NMIRF Administrator Juan S. Torres said he was surprised to find out about the huge amount which the Fund reportedly owes the health care company.
A meeting is scheduled to be held between Gov. Pedro P. Tenorio, the Commonwealth Health Center and the Medical Referral Office to discuss the problem.
Mr. Torres said he wanted a detailed evaluation of individual billings to find out who among the people brought to Hawaii should be taken cared of by the NMIRF.
This problem could have been prevented if the Fund had hired a medical evaluator or a review utilization firm a long time ago, he said.
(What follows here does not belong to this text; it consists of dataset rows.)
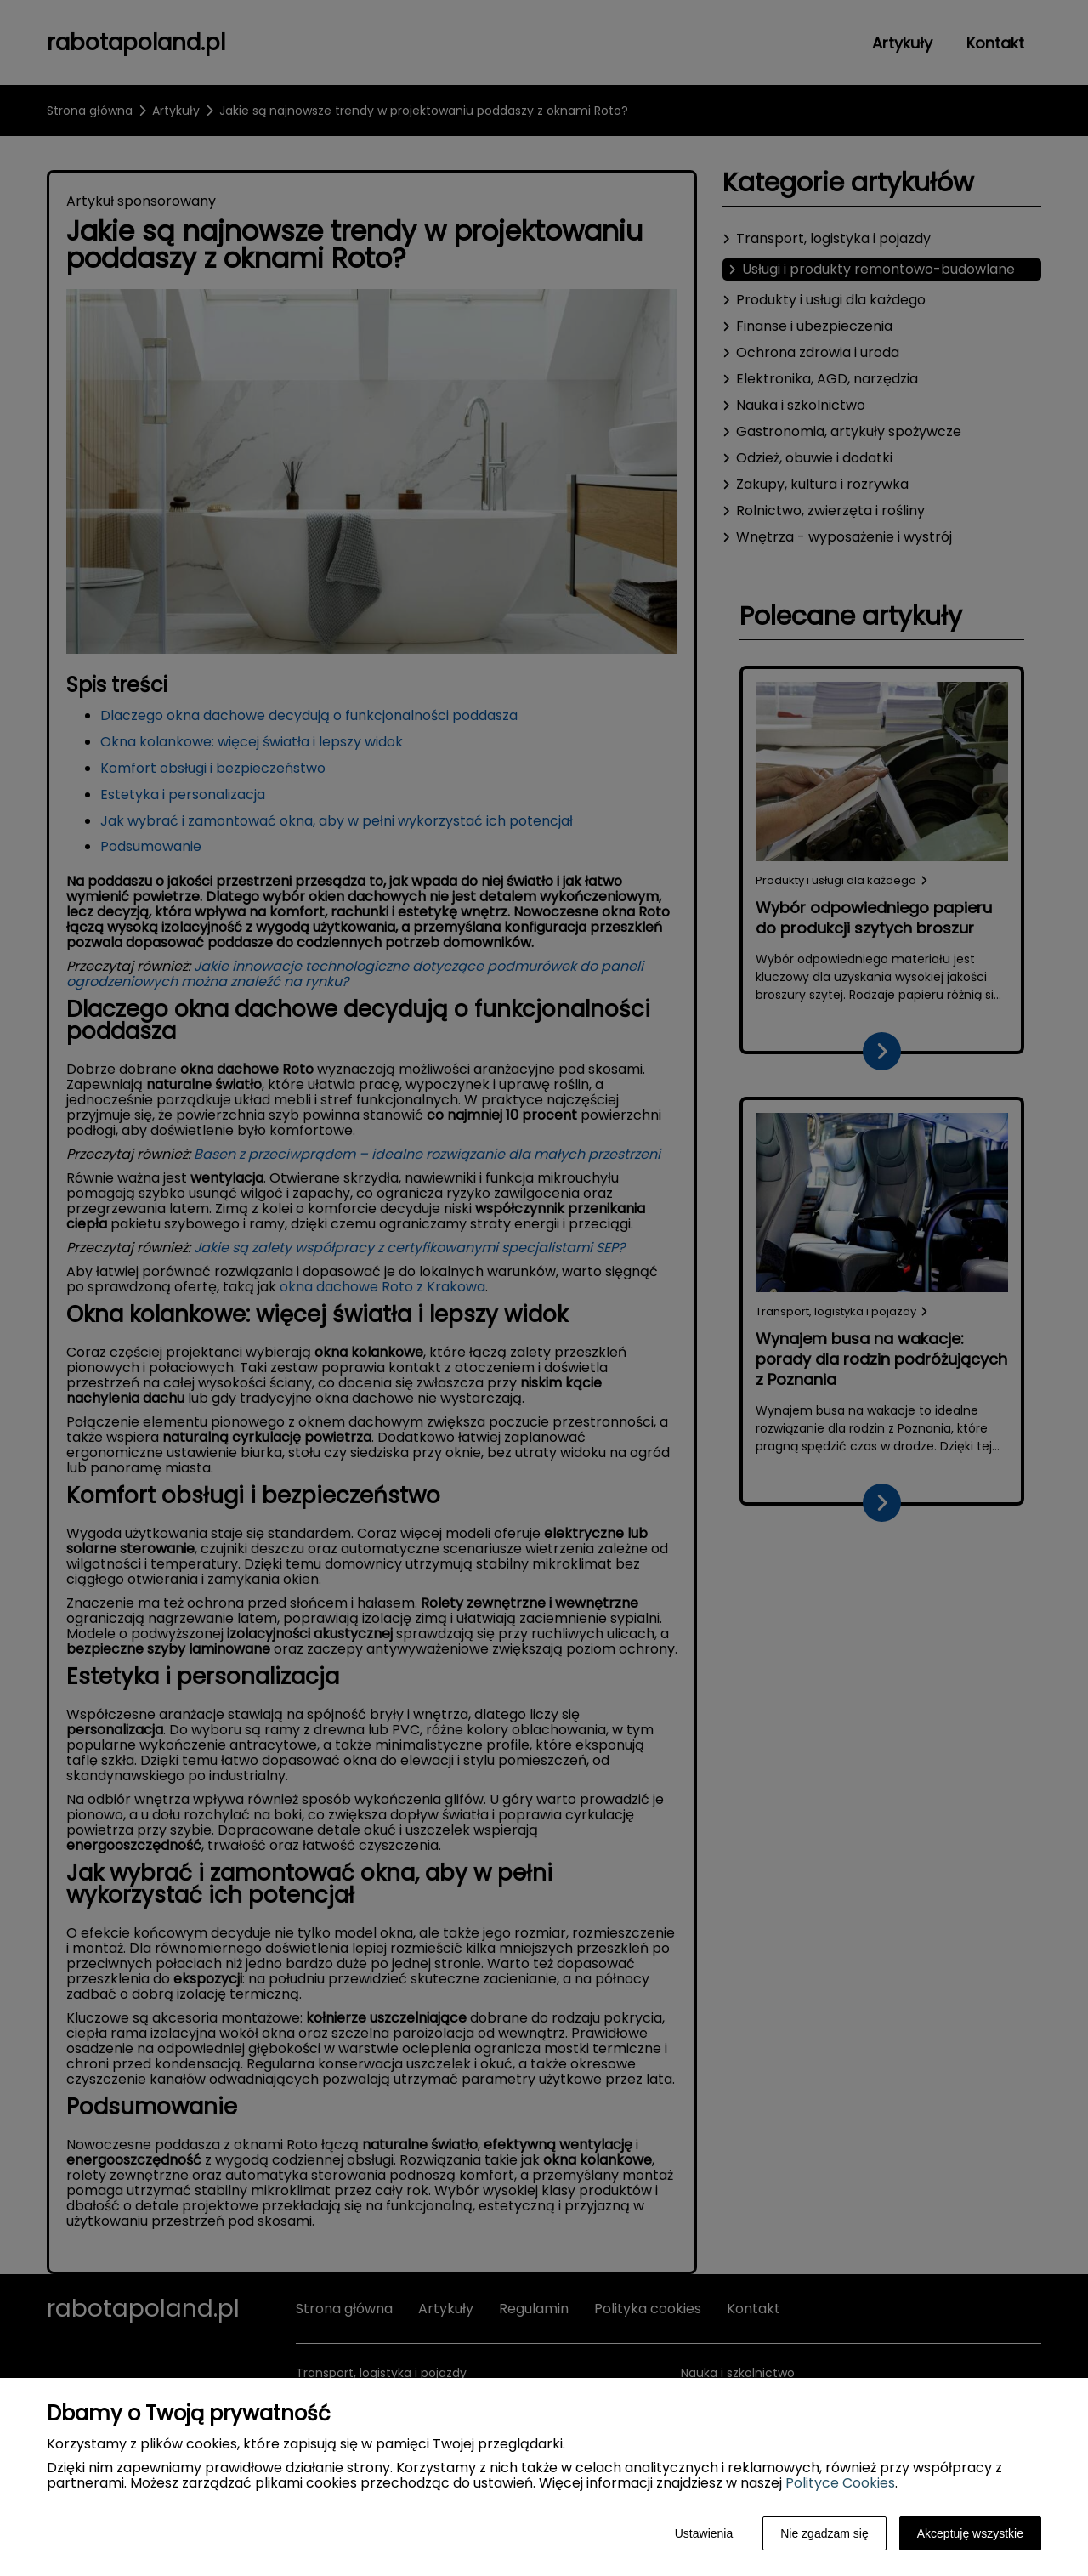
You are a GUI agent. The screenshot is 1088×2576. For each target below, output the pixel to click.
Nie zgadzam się (824, 2533)
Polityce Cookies (840, 2483)
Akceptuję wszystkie (970, 2533)
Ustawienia (704, 2533)
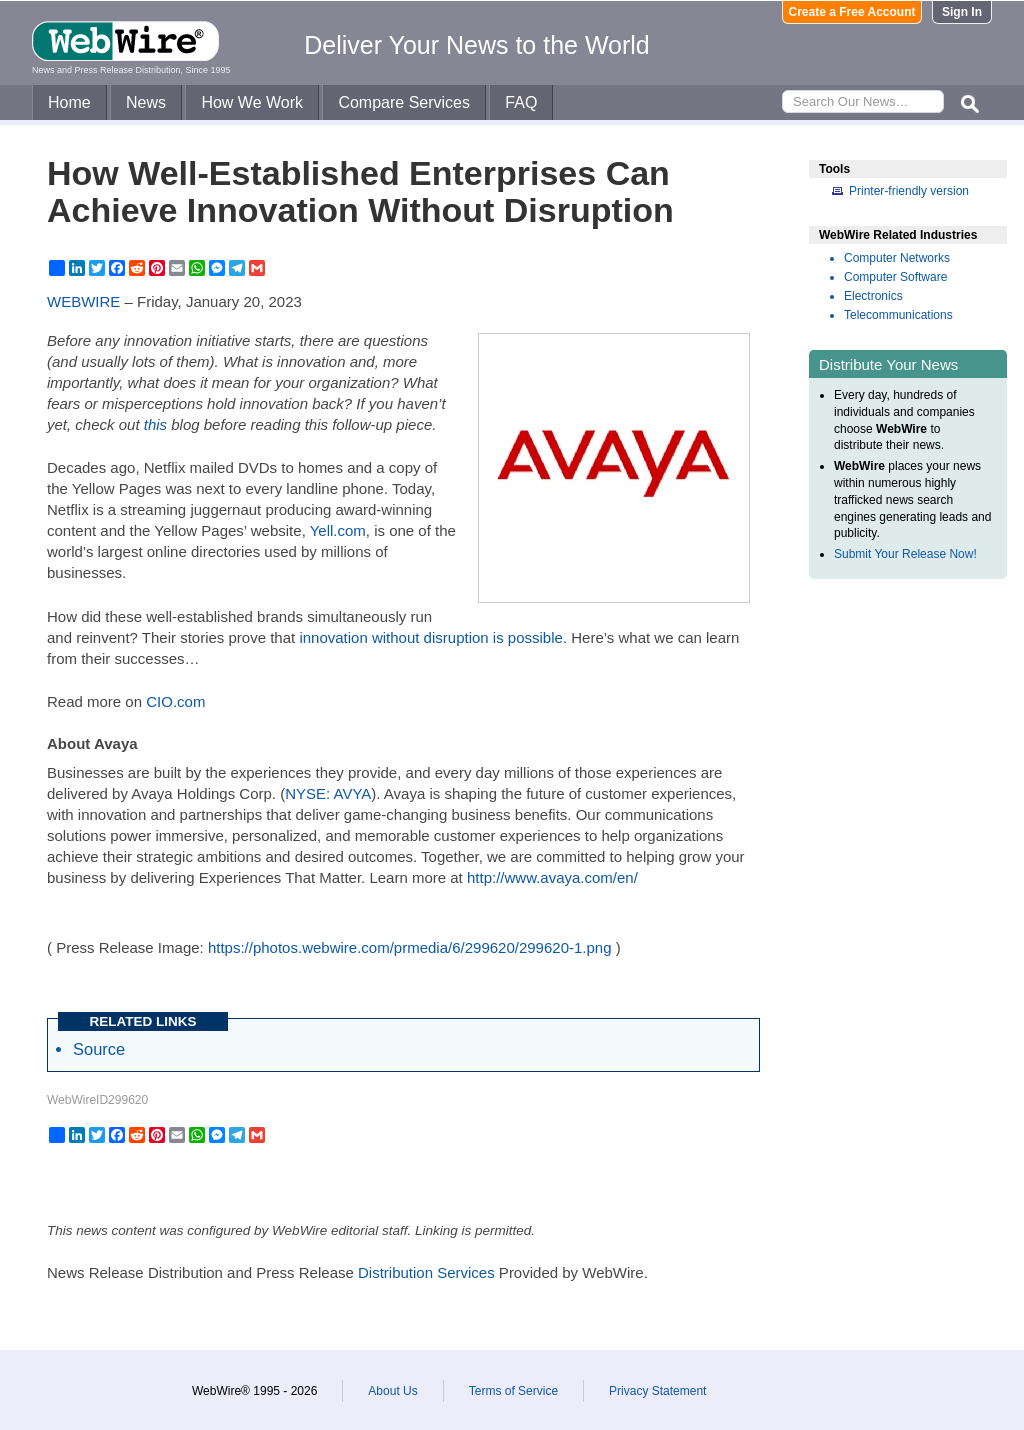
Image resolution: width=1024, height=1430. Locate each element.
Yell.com (338, 530)
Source (99, 1049)
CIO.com (175, 701)
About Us (392, 1391)
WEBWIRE (83, 301)
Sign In (962, 12)
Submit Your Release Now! (905, 554)
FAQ (521, 102)
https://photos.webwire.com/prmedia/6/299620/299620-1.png (410, 947)
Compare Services (404, 102)
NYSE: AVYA (328, 793)
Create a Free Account (852, 12)
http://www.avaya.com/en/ (552, 877)
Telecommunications (898, 315)
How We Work (252, 102)
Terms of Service (513, 1391)
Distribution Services (426, 1272)
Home (69, 102)
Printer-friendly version (909, 191)
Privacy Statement (657, 1391)
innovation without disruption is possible (431, 637)
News (146, 102)
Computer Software (895, 277)
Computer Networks (897, 258)
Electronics (873, 296)
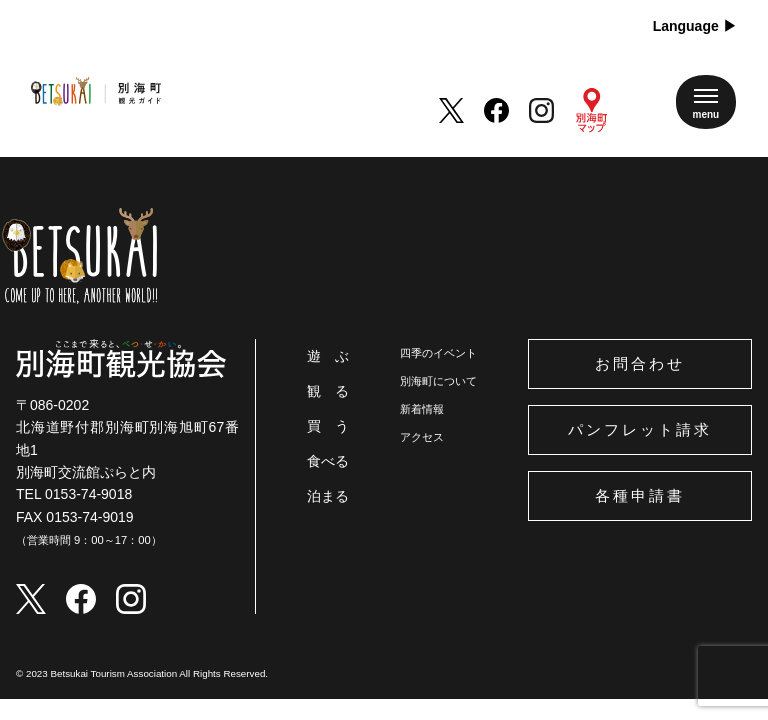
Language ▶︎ (695, 26)
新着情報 (422, 409)
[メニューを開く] (706, 102)
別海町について (438, 381)
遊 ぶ (328, 356)
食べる (328, 461)
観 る (328, 391)
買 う (328, 426)
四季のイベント (438, 353)
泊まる (328, 496)
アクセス (422, 437)
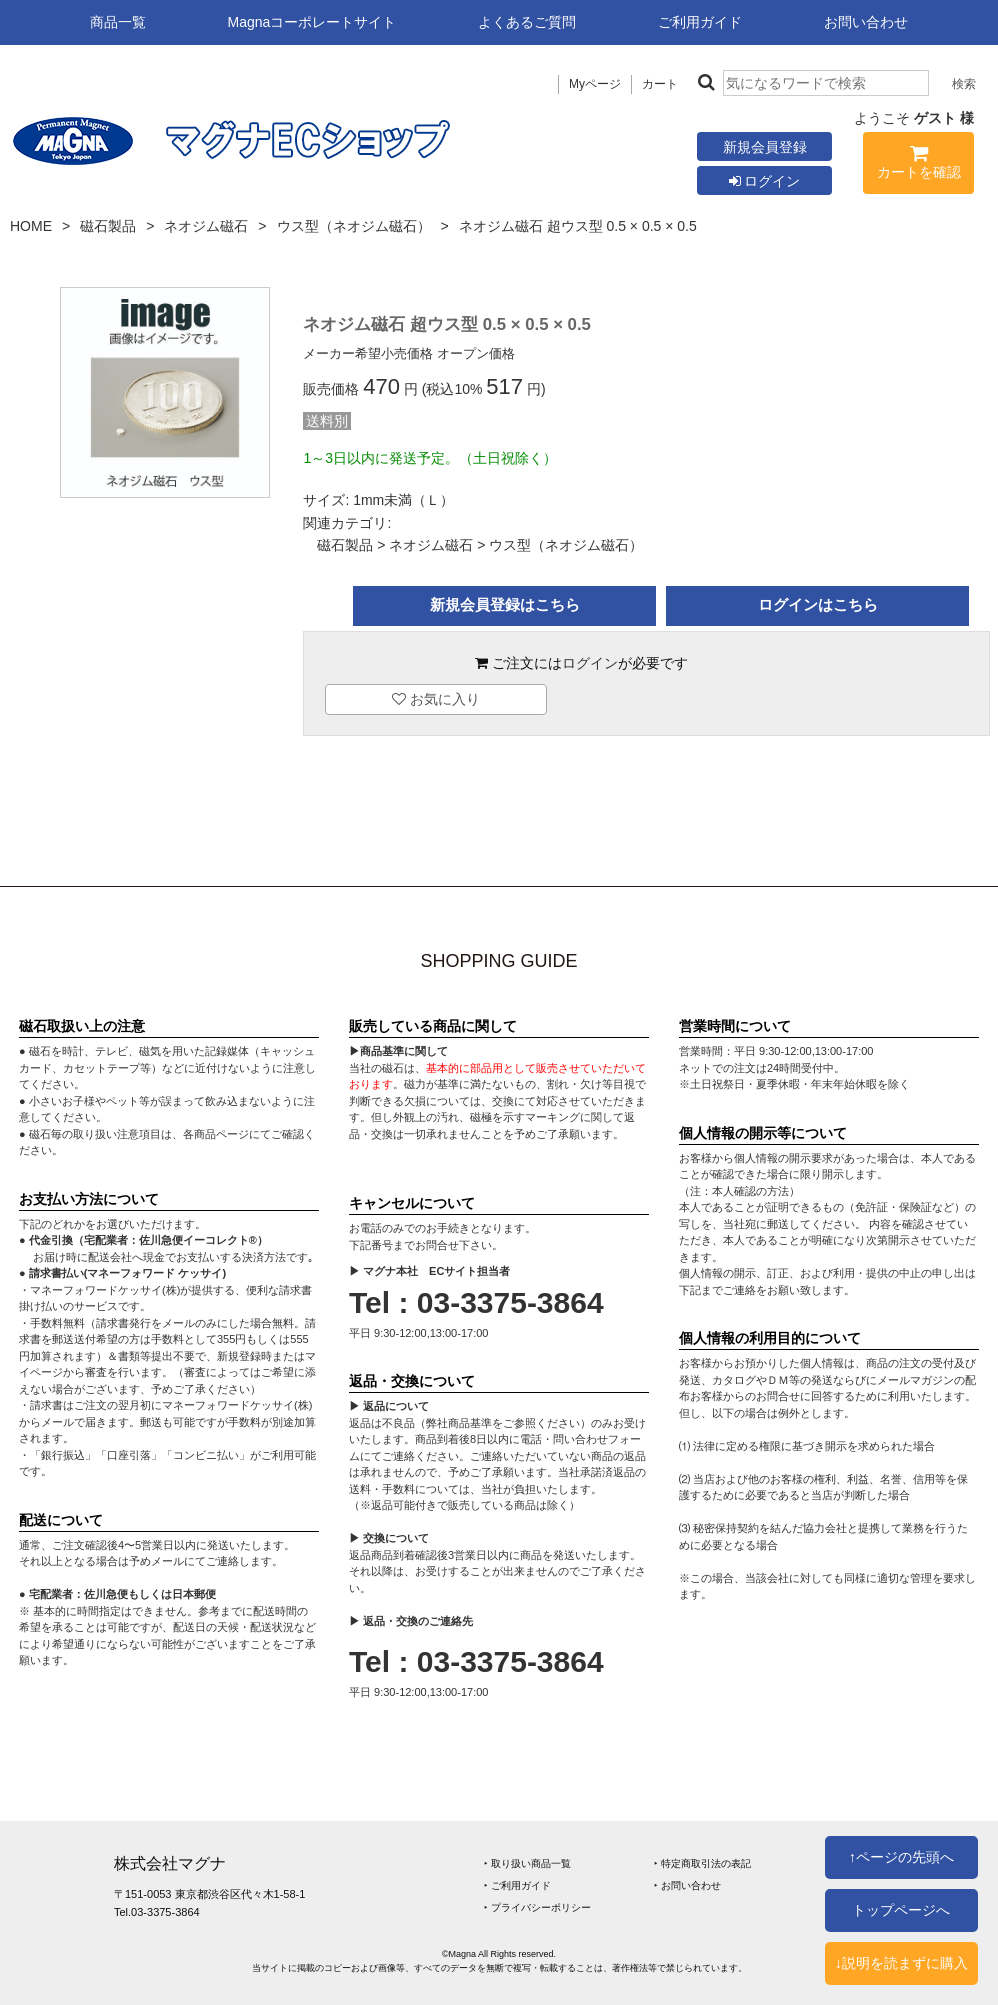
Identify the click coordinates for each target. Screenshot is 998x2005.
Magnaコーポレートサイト (312, 22)
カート (660, 84)
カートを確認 (918, 165)
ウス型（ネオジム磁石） (354, 226)
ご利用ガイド (700, 22)
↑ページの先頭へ (901, 1857)
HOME (31, 226)
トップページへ (901, 1910)
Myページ (595, 84)
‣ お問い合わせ (687, 1885)
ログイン (765, 181)
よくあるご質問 (527, 22)
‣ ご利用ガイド (517, 1885)
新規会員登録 (765, 147)
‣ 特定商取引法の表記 (702, 1863)
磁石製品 (108, 226)
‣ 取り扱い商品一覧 (527, 1863)
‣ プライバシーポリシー (537, 1907)
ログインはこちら (818, 604)
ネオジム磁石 (206, 226)
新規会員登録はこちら (505, 604)
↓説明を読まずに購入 (901, 1963)
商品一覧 (118, 22)
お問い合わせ (866, 22)
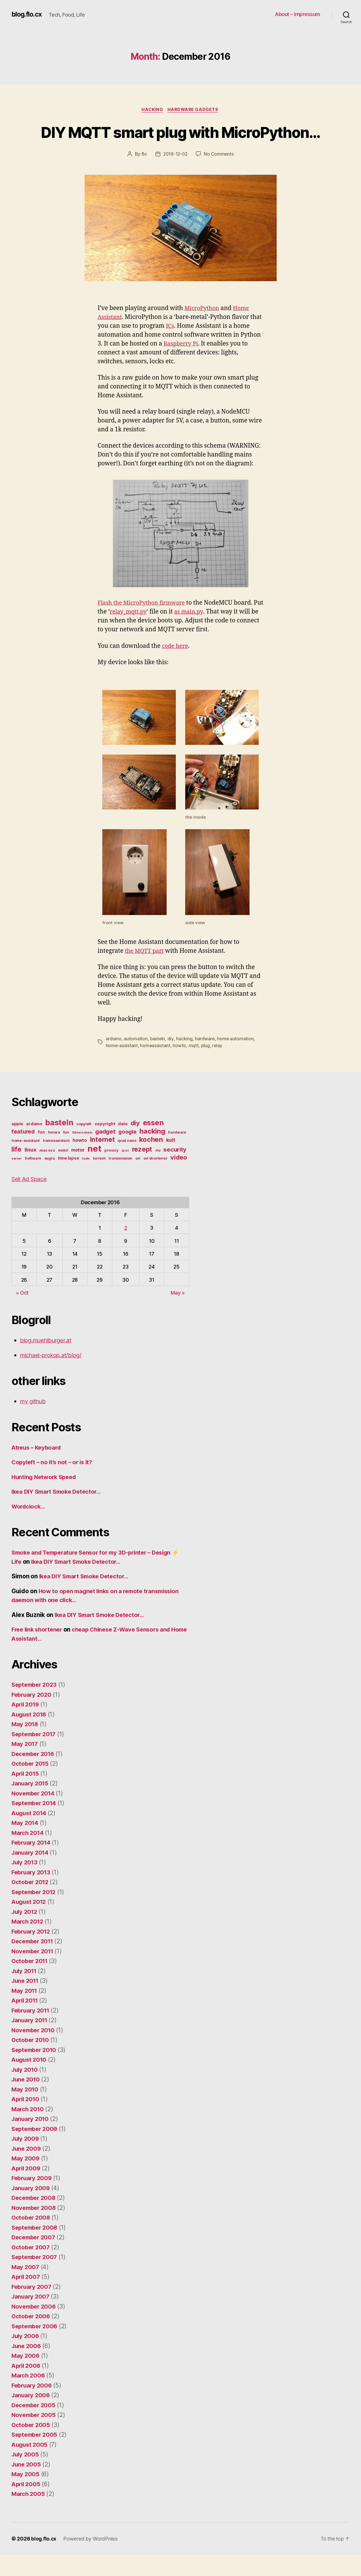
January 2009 (31, 2209)
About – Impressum (297, 14)
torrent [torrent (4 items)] (99, 1179)
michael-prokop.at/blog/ (53, 1376)
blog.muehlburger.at (48, 1361)
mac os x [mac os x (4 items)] (47, 1171)
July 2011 (25, 1992)
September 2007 (35, 2278)
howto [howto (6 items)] (80, 1161)
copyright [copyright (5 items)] (105, 1145)
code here (176, 667)
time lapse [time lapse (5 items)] (68, 1179)
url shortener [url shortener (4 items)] (155, 1179)
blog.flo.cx (27, 14)
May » (178, 1314)
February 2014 (32, 1863)
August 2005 (30, 2465)
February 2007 (32, 2307)
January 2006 (31, 2416)
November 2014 (34, 1814)
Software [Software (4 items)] (33, 1179)
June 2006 (27, 2367)
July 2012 (25, 1932)
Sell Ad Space (30, 1200)
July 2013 (25, 1883)
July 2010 (25, 2090)
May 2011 (25, 2011)
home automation (236, 1060)
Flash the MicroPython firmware (144, 624)
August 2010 (30, 2081)
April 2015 (26, 1794)
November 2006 (34, 2327)
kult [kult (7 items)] (170, 1161)
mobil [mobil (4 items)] (63, 1171)
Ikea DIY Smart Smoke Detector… (58, 1513)
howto (180, 1067)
The NMIRF board is set to hire a firm to carry out a review of the health claims of all its members to prevent over billings.
The board has been evaluating offers made by firms that will be able to negotiate the best quality service and cost for the Fund, which has been having difficulty coping with the huge cost of medical claims since it took over the government’s health insurance.
A Hawaii health insurance firm has offered to provide the Fund 20 percent discount on all medical services including room and board, surgery and prescription drugs for patients.
Moylan’s Insurance has likewise presented its own service package during the last board meeting.
In 1999, the Fund spent an average of $400,000 a month in health claims of its members alone.
The skyrocketing cost of medical expenses had forced the CNMI Group Health Insurance Program to increase by 50 percent the premium contribution of its more than 5,000 members last Jan. 1, 2000. Mr. Torres said the hike in employee’s premium contribution has helped in slowly easing the huge deficit on the health claims.